Set task — Extract verbatim the lines from the one containing "Click the y axis label in the figure" through the one containing "(x=149, y=1086)", including both of those lines.

Records supplied —

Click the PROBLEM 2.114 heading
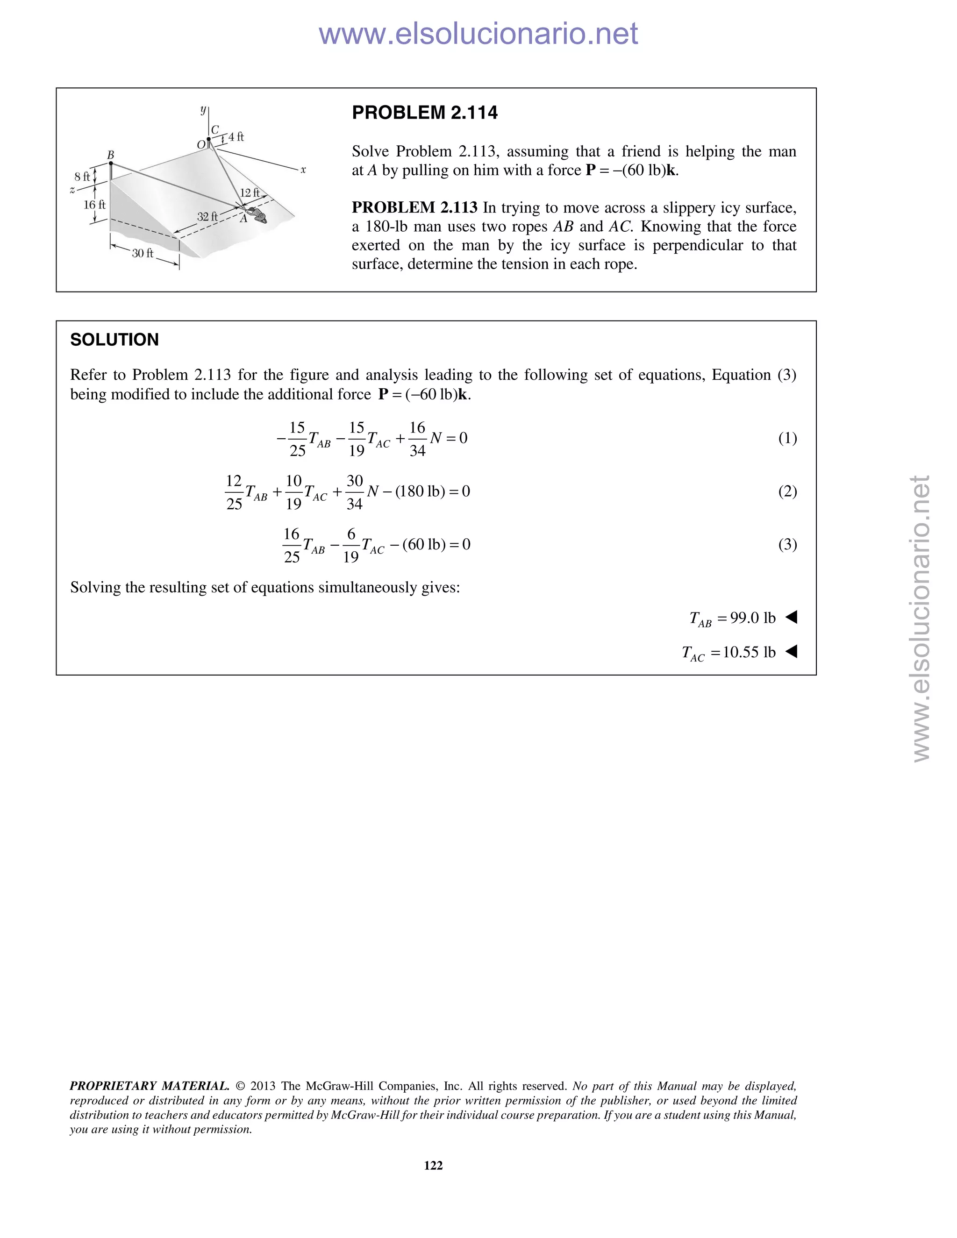(x=425, y=113)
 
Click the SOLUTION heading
(x=114, y=340)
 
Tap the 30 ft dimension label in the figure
(x=143, y=253)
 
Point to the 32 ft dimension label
(x=207, y=217)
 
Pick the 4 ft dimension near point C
(x=236, y=136)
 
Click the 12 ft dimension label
(x=250, y=193)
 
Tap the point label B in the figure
(x=111, y=155)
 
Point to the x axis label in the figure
(x=303, y=170)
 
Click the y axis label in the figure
(x=203, y=109)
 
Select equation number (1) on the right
(x=787, y=438)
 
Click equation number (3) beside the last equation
(x=787, y=545)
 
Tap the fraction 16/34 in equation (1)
(x=417, y=439)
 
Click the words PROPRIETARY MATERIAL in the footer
(x=149, y=1086)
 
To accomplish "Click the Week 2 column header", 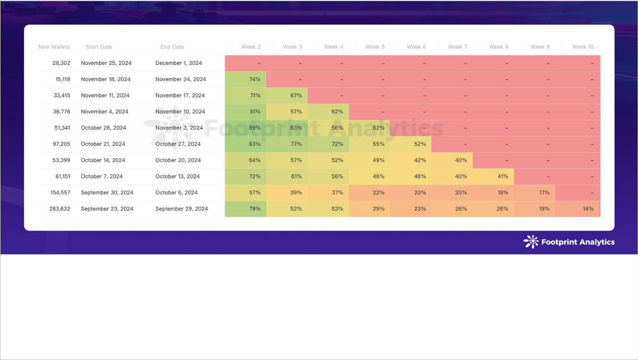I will click(251, 47).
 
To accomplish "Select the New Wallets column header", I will click(54, 47).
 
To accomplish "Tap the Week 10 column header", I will click(583, 47).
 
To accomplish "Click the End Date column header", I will click(172, 47).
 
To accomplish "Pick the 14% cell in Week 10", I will click(588, 209).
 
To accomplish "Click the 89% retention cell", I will click(255, 128).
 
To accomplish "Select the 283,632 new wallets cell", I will click(57, 209).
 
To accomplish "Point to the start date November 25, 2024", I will click(106, 63).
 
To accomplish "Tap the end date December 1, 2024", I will click(178, 63).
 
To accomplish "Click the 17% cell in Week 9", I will click(544, 192).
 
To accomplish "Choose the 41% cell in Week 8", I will click(503, 176).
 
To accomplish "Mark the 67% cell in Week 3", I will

Written answer —
Click the y axis label in the figure
(x=203, y=109)
 
Select equation number (1) on the right
(x=787, y=438)
 
Click equation number (3) beside the last equation
(x=787, y=545)
 
Tap the fraction 16/34 in equation (1)
(x=417, y=439)
 
Click the words PROPRIETARY MATERIAL in the footer
(x=149, y=1086)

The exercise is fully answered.